As might be expected, a significant proportion (17%) are other anti-evolutionist sites; a later post will explore the nature of this particular network. Interestingly, few inbound links are from secularist organisations, other than the British Centre for Science Education which exists to document (and counter) creationist ideas. Once data is available for the period after 2010, it may be that this interest grows as the schools controversy mounts. There are also very few links in from the mainstream media, which might also be expected to grow after 2010.
A complaint often heard from anti-evolutionists is that the scientific “establishment” does not engage with the critique of evolution which is being offered. That claim would seem to be confirmed here, as both the proportion and absolute number of inbound links from academic domains are also very small.

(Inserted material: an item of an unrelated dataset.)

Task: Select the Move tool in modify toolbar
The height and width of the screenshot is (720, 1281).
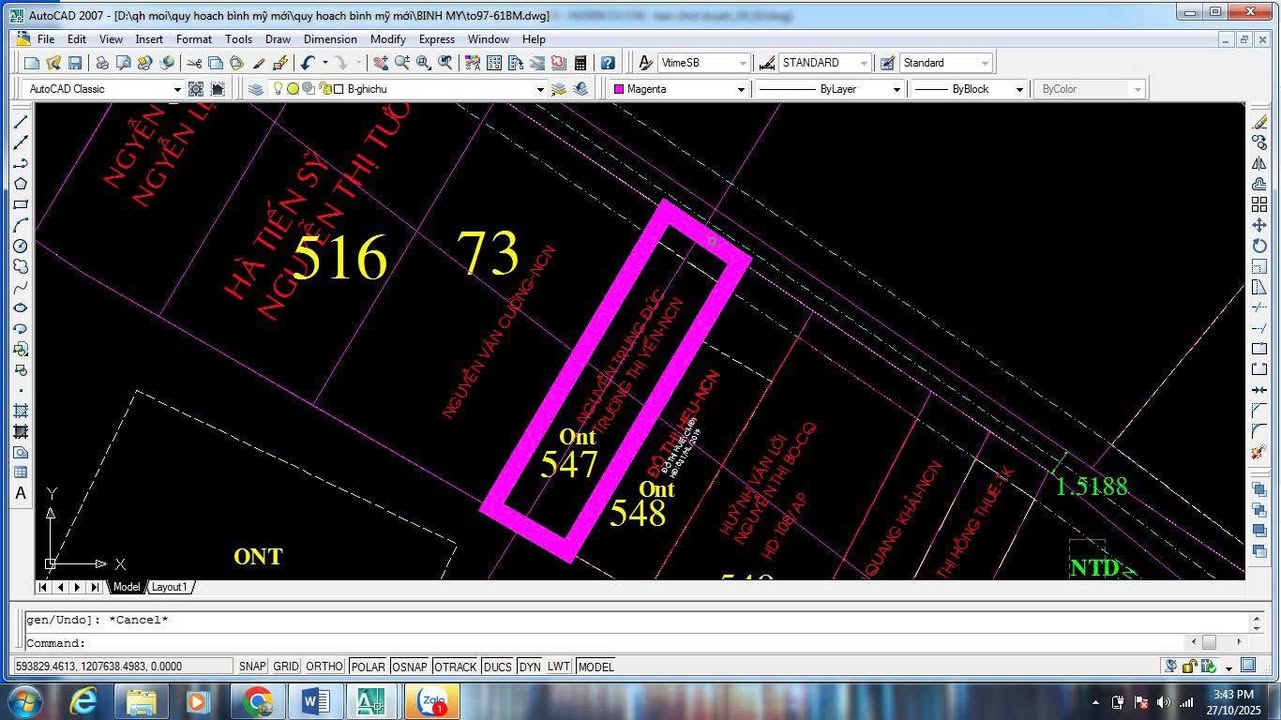Action: pyautogui.click(x=1259, y=225)
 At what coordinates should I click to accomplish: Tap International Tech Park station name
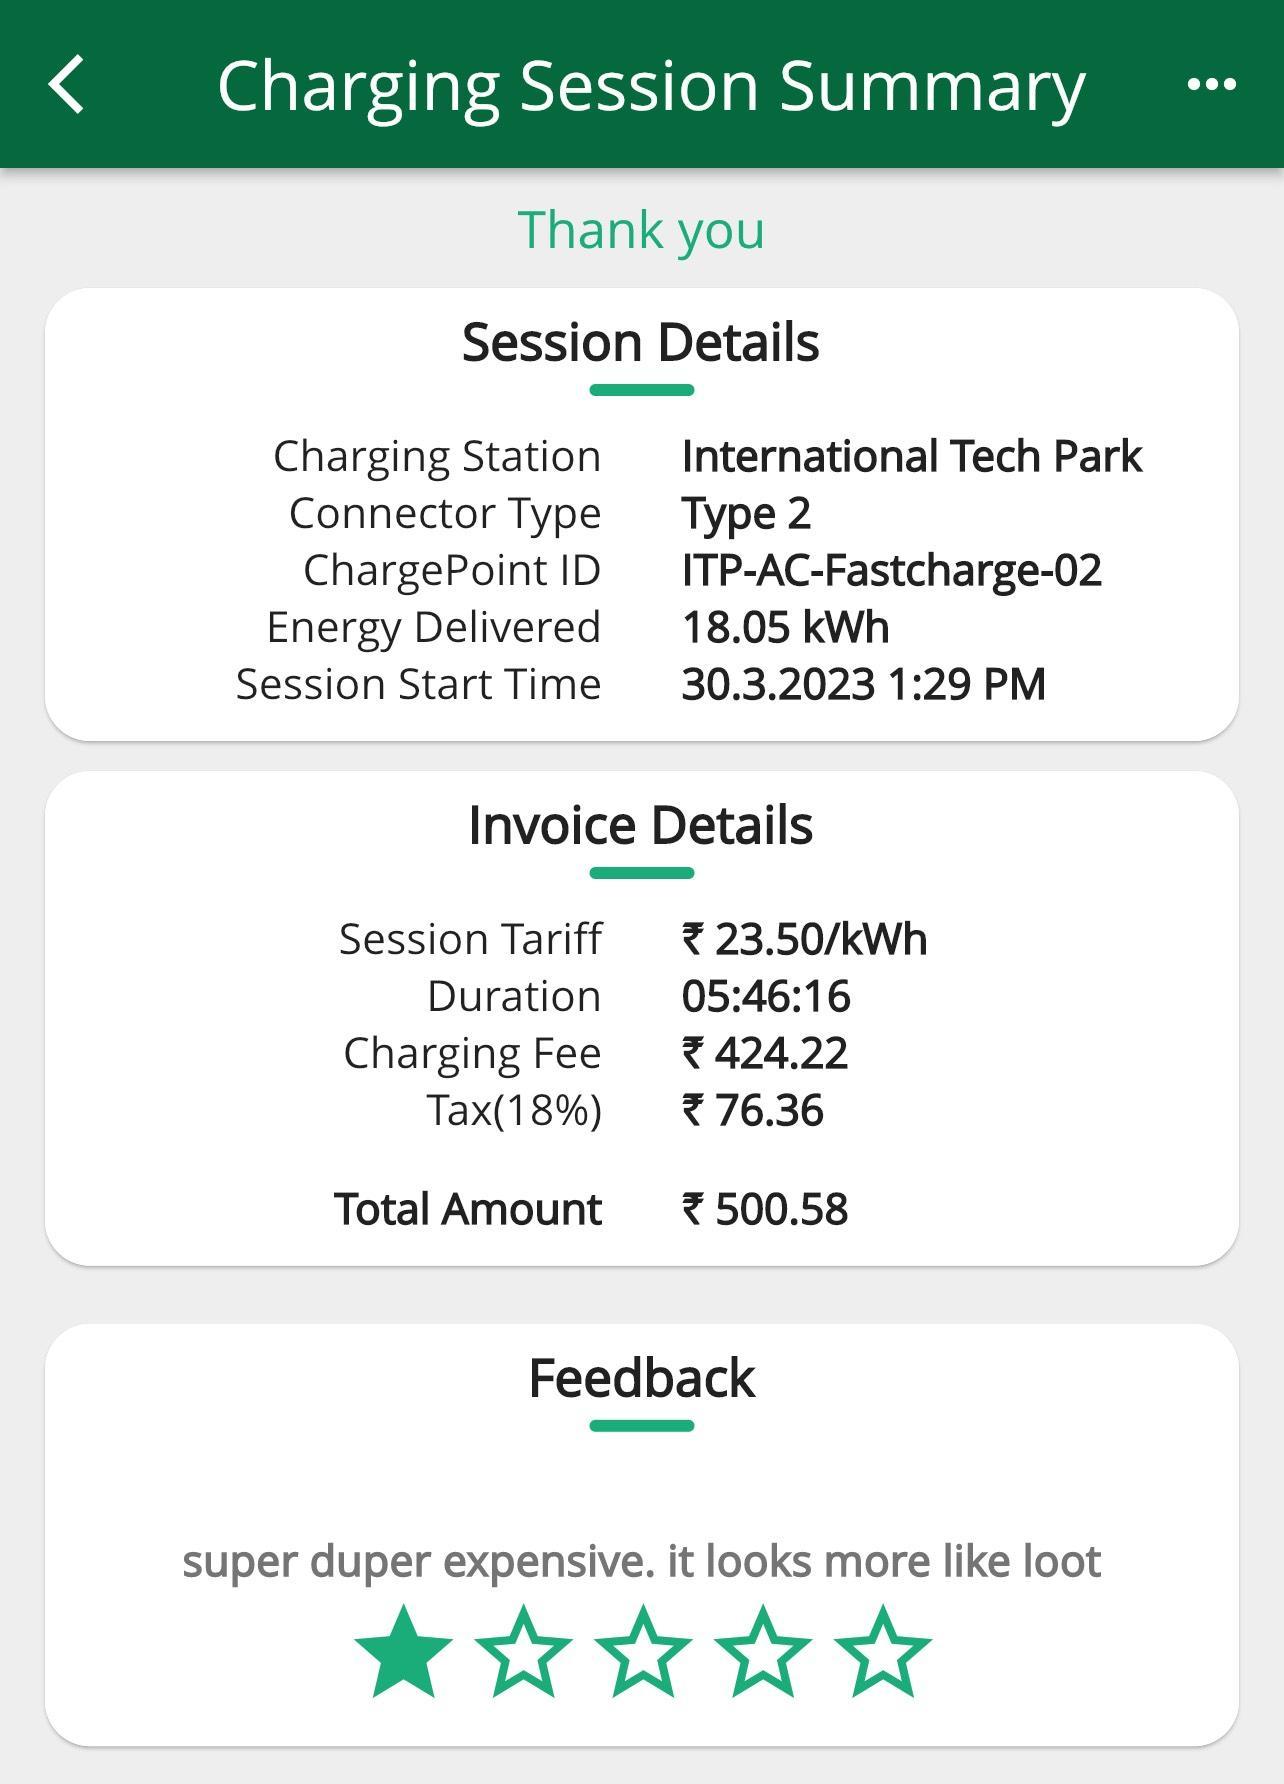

In sum, this data would suggest that between 1996 and 2010, British creationism was talking largely to itself, and was mostly ignored by academia, the media and most of the churches.
Data
You can download the data, which is in the public domain, from here . Be sure to have plenty of hard disk space as, when unzipped, the data is more than 120GB. The data looks like this:
2010 | churchtimes.co.uk | archbishopofcanterbury.org | 20
which tells you that in 2010, the Internet Archive captured 20 individual resources (usually, although not always, “pages”) in the Church Times site that linked to the archbishop of Canterbury’s site.
Assumptions
(i) that a host “abc.co.uk” held the same content as “www.abc.co.uk”.
(ii) that the Internet Archive were no more likely to miss hosts that linked to these sites than ones that did not – ie., if there are gaps in what the Internet Archive found, there is no reason to suppose that they systematically skew this particular analysis.
(iii) that my sample of four target sites was reasonably representative of the movement as a whole. It is therefore possible that the profile of inbound links is very different for another hosts of the same type.
(iv) the analysis does not include cases where a site moved from one host to another during the time period. The host URLs used are those in current use, and so if another host linked to a previous host and that link was not subsequently updated, then that linkage will not be recorded in this data.
(iv) that the inconsistency in deduplication at the British Library noted here does not affect this analysis.